As I have shared in previous posts I have dealt with my fair share of depression, anxiety, postpartum anxiety and suicide ideation. While I never made an actual attempt, I have had close calls. For me suicide ideation has been a way to cope, my escape hatch if you will. There have been times since my adolescences when my depression and grief took over and my typical methods of coping were no longer working.
As a retired therapist I have worked with quite a few older children, teens and young adults who experienced suicide ideation. It was more the norm for the parents or even partners to say things like “Oh they are just wanting attention!” or “They are just crying for help!”
Every time I would reply with “You are absolutely right. They do need help and thank God they let us know because we can do something about it.”
In other words “you’re damn right it is so listen up.”
It is my personal belief that suicide ideation, like self-harming behaviors, keep people alive. When a person recognizes that they are thinking about suicide without a plan or a means they usually seek help or find another way to cope. The failure occurs when the people who should be listening and take them seriously but do not. When say parents, teachers or partners blow a person off it can lead to suicide attempts.
Here are some tips on what to do if someone shares with you their thoughts of suicide:
- Stay calm.
- Provide empathy “For you to be thinking like this tells me you are really struggling. I am so sorry. What can I do to help?”
- Assess for a plan and a means.
– If they do not know how they would commit suicide then they most likely are struggling with suicide ideation. They need help, no doubt, but may not be in immediate danger. Usually residential or outpatient therapy will be the best option. If they happen to already have a therapist contact them immediately to let them know what is happening.
-If they have a plan and a means (ex: I am going to use a gun and my cousin has one and I know the code to the box) they need immediate help. If you do not think you can get them to admit themselves into an inpatient unit then you call 9-11 and let them know what is occurring. Usually there is at least one police officer trained in mental health and they dispatch that officer.
- After the person is in treatment getting professional help you need to use self-care.
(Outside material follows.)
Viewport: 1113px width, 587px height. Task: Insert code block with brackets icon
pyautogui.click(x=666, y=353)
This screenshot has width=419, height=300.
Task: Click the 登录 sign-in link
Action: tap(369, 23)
Helping someone through suicide ideation or talking about making an attempt is incredibly emotional.
Please, if you yourself are struggling please reach out for help. Let your partner, family member or a friend know. If you have a therapist please call and let them know what you are experiencing. They will help determine what course of action is best for you. You can also call The National Suicide Prevention Lifeline at 1-800-273-8255. There is help.
I encourage you to check in on your loved ones. Make sure they are doing okay. We need to be checking on one another espeically these days.
And while you are at it, do a check in on yourself. Sometimes the weight of all the stressors going on in our homes, community, country and world come crashing down and we do not always recognize that we too are not coping as well as we normally do. If you find yourself struggling with your emotions more than usual, your thoughts are dark, please reach out for help. Sometimes just talking to someone can make all the difference.
There are times when there is literally nothing we can do to stop a person from taking their own life. And yet sometimes we can prevent suicide from taking place.
If you or someone you know is in an emergency, you can call The National Suicide Prevention Lifeline at 1-800-273-TALK (8255) or again, call 911 immediately.
Andrea says
Thank you Ashley- informative and insightful . Perhaps one way to view suicide is as a silent killer.
I suspect this post will save a life.